Au Burundi, le journaliste Gildas Yihundimpundu, arrêté dimanche alors qu’il était avec une consoeur américaine, Julia Steers, dans le quartier de Mutakura à Bujumbura, a été libéré ce lundi 24 octobre. La journaliste américaine a été immédiatement relâchée mais Gildas Yihudimpundu, et leur chauffeur, ont eux été placés en garde à vue au SNR, le Service national de renseignement. Gildas et son chauffeur sont désormais libres…

Le journaliste Gildas Yihundimpundu est donc libre mais la police lui demande de s’inscrire auprès du Conseil national de la communication, ce qui n’était pas le cas, comme l’explique le porte-parole de la police burundaise, Pierre Nkurukiyé.

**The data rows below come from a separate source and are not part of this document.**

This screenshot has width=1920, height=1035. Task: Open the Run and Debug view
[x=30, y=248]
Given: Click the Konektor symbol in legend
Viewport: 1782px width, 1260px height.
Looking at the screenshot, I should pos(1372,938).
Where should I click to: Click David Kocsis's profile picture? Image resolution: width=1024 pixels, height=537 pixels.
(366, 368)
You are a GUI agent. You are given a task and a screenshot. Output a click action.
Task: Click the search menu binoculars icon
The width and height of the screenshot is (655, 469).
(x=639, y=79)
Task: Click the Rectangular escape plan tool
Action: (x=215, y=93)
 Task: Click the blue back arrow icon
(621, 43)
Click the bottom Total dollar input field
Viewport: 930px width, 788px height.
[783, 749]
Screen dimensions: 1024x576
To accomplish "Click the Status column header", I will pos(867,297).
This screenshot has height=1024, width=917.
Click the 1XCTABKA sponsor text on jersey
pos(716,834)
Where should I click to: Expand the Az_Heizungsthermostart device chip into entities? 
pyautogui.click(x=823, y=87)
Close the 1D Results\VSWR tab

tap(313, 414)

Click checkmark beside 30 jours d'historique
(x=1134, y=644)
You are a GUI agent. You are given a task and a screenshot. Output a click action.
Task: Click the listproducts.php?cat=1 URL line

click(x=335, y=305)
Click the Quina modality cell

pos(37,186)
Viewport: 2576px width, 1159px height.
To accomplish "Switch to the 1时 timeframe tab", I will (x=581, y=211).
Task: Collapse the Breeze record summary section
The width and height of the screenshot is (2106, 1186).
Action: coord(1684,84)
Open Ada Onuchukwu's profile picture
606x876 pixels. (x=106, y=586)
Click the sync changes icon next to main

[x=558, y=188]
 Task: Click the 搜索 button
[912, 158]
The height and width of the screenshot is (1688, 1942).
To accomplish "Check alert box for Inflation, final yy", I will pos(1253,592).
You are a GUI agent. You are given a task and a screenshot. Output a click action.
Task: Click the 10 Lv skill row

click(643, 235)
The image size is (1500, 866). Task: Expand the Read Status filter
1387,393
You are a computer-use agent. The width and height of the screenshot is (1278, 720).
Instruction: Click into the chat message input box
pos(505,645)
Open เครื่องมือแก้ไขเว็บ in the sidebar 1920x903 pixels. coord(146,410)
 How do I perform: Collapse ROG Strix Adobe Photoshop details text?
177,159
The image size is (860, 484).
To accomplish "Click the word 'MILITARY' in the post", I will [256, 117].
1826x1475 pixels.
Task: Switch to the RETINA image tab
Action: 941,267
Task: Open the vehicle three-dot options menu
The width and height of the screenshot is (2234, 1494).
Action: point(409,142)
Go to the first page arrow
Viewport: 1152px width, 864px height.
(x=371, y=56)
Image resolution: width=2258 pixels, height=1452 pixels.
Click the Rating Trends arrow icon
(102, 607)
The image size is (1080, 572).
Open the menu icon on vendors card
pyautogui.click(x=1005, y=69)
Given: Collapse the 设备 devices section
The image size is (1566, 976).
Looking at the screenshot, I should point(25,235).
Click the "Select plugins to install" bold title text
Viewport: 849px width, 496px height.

Pierre Nkurukiyé : « Au moment où on avait libéré l’Américaine, lui, il disait qu’il était journaliste et le Conseil national de communication ne l’avait pas reconnu. La police a compris que c’est un journaliste mais qui ne s’est pas encore enregistré. Il semble qu’il était interrogé pour « tentative de destruction des preuves des crimes des insurgés.
Il a répondu à des questions qui lui ont été posées et c’est contenu dans un procès-verbal pour la suite…»

 Quelle suite, Monsieur ?

« Lorsqu’on fait les procès-verbaux, on ne les met pas dans des tiroirs ».

C’est-à-dire que Gildas n’est pas complètement tiré d’affaire ?

« Comment est-ce qu’il peut être complètement tiré d’affaire alors qu’on n’a pas toute la lumière sur ce que ces gens-là allaient faire là-bas ».

On n’a pas l’habitude depuis 2015 que les journalistes au Burundi soient bien traités.

« Comment ça ils ne sont pas bien traités ? »

En 2015, les radios indépendantes ont été détruites, beaucoup de journalistes ont été obligés de fuir, il y a eu des tortures sévères.

« Ce que vous dites, ça s’est passé où ? »

Chez vous au Burundi, Monsieur.

« Moi je vous demande quelle est la personne qui a été torturée et par qui ? Vous me dites qu’il y a eu des radios qui ont été détruites… Vous les appelez indépendantes, je ne sais pas sur quels critères. Vous savez, monsieur le journaliste, je suis également journaliste de formation et je sais distinguer un journaliste qui fait son travail de journaliste d’un militant politique ».